__Given problem__
Change "Event Actions" to "Event Settings" in the material between the line holding "Viewport: 670px width, 608px height." and the line holding "(x=455, y=26)", inclusive, and give those lines again with nothing else altered.

__Input rows__

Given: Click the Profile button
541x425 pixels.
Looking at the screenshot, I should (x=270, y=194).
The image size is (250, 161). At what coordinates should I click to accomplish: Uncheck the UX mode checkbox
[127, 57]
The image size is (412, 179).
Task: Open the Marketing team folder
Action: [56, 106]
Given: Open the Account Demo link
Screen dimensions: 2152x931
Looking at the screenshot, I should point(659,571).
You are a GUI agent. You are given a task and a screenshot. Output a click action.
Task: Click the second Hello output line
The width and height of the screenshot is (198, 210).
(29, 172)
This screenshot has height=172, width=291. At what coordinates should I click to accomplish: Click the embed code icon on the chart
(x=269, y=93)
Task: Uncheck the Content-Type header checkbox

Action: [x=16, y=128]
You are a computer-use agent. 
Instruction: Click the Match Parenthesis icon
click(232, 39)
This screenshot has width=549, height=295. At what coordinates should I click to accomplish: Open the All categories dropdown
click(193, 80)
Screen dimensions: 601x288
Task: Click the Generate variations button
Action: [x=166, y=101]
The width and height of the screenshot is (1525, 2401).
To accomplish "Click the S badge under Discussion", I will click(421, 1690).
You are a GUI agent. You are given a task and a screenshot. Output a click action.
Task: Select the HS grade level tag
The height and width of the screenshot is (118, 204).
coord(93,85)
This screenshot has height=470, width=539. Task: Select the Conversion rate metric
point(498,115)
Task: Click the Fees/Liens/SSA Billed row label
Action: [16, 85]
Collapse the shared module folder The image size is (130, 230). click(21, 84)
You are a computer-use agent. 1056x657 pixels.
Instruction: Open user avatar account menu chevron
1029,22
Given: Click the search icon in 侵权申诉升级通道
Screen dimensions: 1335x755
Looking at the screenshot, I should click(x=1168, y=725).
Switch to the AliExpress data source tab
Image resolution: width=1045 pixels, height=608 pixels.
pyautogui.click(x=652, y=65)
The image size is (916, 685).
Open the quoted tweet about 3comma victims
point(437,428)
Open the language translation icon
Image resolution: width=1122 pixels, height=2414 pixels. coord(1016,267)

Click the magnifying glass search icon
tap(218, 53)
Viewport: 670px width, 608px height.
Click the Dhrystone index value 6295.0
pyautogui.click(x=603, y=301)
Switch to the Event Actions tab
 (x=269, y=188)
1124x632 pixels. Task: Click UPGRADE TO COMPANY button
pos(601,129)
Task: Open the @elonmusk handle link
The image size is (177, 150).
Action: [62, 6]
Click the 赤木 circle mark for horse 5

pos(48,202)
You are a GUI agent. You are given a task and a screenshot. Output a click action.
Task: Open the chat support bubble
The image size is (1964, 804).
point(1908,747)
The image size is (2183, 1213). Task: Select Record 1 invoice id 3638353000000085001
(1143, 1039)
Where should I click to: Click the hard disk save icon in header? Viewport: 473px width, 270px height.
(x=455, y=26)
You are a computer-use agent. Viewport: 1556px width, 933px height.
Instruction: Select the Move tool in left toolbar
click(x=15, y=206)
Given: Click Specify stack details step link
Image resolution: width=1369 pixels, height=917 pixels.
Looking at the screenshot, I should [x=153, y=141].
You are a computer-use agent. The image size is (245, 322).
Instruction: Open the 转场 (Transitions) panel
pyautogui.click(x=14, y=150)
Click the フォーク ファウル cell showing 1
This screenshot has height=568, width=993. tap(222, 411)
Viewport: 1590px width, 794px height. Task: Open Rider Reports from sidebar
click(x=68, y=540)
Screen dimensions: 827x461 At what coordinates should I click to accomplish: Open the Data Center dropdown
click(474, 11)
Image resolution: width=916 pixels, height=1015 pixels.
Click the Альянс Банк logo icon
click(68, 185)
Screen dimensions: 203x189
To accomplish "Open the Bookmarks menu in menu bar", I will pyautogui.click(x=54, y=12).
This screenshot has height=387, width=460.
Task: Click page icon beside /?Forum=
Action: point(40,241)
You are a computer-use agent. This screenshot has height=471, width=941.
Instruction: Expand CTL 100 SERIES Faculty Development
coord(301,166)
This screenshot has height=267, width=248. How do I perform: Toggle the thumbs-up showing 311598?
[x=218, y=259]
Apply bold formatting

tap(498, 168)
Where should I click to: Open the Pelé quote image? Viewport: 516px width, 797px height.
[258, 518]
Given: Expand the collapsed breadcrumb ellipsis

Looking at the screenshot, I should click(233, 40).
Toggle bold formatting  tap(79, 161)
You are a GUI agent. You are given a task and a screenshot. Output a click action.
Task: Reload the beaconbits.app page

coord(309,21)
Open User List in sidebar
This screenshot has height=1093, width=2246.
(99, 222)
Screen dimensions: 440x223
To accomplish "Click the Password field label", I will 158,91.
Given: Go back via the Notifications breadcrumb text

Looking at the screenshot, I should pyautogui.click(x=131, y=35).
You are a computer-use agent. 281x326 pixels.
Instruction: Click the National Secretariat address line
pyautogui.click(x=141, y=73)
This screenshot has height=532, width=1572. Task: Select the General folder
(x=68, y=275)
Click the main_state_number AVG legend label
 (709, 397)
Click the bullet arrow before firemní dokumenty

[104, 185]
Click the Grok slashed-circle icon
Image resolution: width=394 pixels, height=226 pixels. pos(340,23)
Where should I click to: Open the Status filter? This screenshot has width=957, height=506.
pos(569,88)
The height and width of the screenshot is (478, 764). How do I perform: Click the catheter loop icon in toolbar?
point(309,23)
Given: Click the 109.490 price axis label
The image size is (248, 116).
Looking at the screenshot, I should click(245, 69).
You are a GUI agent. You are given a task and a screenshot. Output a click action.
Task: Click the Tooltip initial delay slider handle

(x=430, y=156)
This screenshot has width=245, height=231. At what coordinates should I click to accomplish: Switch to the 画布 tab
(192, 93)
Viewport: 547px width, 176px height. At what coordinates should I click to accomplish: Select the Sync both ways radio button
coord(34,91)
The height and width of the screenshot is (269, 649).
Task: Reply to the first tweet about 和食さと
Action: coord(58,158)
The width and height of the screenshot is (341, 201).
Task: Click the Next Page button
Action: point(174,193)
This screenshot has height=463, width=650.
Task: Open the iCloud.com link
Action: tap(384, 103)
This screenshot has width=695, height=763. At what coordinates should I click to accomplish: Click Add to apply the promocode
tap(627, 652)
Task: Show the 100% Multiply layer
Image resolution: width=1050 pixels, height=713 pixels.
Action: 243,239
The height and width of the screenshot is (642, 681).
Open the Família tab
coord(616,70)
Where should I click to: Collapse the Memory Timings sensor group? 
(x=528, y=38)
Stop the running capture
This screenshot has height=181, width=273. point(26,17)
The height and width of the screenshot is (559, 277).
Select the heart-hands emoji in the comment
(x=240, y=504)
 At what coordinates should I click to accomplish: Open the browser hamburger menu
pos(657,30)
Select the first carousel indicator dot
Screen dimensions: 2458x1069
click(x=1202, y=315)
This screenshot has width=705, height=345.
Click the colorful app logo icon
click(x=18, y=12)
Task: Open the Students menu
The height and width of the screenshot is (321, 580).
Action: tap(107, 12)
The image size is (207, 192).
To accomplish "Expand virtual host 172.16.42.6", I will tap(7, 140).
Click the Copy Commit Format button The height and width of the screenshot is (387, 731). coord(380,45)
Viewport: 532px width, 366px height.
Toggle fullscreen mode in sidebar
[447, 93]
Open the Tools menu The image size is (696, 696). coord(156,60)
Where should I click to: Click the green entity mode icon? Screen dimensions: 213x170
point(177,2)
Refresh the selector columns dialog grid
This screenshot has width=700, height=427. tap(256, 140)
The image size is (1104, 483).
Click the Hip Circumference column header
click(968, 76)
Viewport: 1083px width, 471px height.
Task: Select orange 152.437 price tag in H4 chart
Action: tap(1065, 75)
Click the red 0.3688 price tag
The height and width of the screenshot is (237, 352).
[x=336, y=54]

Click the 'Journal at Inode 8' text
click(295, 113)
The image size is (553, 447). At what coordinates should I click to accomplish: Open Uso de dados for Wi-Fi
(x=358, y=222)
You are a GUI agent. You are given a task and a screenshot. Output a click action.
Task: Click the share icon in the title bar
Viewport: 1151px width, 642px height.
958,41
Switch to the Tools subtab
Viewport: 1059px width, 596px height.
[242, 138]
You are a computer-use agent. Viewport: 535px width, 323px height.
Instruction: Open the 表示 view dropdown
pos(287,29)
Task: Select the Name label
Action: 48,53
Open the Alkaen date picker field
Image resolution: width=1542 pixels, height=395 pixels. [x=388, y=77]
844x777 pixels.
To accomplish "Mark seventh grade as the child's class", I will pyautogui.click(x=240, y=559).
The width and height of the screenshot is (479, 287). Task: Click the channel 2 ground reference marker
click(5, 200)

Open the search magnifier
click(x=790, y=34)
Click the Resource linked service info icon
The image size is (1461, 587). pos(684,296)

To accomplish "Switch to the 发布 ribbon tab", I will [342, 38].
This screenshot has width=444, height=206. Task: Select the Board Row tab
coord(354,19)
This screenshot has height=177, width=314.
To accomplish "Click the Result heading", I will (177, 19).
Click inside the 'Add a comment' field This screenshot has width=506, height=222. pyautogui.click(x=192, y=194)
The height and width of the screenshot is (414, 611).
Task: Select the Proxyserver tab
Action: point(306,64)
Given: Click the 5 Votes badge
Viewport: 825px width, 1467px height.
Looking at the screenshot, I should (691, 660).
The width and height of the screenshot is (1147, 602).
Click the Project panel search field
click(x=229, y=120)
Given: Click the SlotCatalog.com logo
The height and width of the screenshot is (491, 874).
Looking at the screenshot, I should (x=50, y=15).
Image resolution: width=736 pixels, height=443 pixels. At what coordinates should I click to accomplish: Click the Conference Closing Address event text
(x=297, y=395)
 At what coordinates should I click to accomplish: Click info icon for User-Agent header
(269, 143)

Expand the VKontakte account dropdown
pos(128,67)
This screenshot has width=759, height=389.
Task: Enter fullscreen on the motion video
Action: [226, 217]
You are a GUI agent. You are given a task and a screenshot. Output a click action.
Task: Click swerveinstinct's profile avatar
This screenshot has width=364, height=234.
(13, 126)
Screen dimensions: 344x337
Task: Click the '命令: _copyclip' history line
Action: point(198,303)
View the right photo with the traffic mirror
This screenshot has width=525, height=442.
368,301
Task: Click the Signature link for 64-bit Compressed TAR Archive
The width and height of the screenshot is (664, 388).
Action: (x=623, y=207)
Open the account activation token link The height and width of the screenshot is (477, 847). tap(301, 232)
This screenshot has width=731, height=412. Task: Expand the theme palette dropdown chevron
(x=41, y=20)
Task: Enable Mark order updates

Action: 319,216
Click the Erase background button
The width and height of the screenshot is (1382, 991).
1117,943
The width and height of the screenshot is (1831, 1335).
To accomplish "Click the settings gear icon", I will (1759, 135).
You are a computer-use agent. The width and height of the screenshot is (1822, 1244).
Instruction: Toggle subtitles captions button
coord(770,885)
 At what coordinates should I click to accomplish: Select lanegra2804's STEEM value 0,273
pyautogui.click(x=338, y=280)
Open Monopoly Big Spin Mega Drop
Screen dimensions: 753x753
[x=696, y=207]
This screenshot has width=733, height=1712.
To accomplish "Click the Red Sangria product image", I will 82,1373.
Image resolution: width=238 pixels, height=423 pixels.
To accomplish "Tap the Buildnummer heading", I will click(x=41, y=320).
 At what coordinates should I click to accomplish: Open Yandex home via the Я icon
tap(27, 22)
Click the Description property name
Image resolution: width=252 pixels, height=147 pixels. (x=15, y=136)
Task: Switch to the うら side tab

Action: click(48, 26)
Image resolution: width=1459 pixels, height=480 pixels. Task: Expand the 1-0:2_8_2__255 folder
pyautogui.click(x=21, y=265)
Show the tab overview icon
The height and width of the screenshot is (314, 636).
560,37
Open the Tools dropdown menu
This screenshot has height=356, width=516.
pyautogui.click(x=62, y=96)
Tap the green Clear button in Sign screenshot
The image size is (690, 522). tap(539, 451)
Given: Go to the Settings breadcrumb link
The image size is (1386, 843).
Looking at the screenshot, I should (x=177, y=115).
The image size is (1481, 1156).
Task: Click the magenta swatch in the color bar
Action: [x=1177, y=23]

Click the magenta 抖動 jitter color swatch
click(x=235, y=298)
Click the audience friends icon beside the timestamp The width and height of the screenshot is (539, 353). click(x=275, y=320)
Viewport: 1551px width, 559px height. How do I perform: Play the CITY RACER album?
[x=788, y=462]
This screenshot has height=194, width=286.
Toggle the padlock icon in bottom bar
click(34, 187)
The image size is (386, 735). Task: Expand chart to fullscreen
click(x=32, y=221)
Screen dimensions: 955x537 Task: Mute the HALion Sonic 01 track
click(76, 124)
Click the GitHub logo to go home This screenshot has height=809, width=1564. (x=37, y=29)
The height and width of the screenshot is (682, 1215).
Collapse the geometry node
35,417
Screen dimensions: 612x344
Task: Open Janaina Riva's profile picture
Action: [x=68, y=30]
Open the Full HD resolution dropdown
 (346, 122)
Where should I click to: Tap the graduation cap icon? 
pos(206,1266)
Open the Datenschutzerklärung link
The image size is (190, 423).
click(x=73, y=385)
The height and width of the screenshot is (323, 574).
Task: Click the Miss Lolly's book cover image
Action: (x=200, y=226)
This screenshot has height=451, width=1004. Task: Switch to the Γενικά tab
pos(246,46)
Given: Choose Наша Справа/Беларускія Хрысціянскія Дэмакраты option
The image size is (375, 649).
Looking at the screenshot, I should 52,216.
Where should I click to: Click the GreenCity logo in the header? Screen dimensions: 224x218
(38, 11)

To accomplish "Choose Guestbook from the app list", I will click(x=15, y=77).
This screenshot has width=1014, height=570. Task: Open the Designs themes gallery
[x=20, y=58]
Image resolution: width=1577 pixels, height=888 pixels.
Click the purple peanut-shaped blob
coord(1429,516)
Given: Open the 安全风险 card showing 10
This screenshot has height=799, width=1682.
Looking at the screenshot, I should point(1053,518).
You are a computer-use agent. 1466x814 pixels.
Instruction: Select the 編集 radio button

__Response below__
Viewport: 670px width, 608px height.
Click the Dhrystone index value 6295.0
pyautogui.click(x=603, y=301)
Switch to the Event Settings tab
 (x=269, y=188)
1124x632 pixels. Task: Click UPGRADE TO COMPANY button
pos(601,129)
Task: Open the @elonmusk handle link
The image size is (177, 150).
Action: [62, 6]
Click the 赤木 circle mark for horse 5

pos(48,202)
You are a GUI agent. You are given a task and a screenshot. Output a click action.
Task: Open the chat support bubble
The image size is (1964, 804).
point(1908,747)
The image size is (2183, 1213). Task: Select Record 1 invoice id 3638353000000085001
(1143, 1039)
Where should I click to: Click the hard disk save icon in header? Viewport: 473px width, 270px height.
(x=455, y=26)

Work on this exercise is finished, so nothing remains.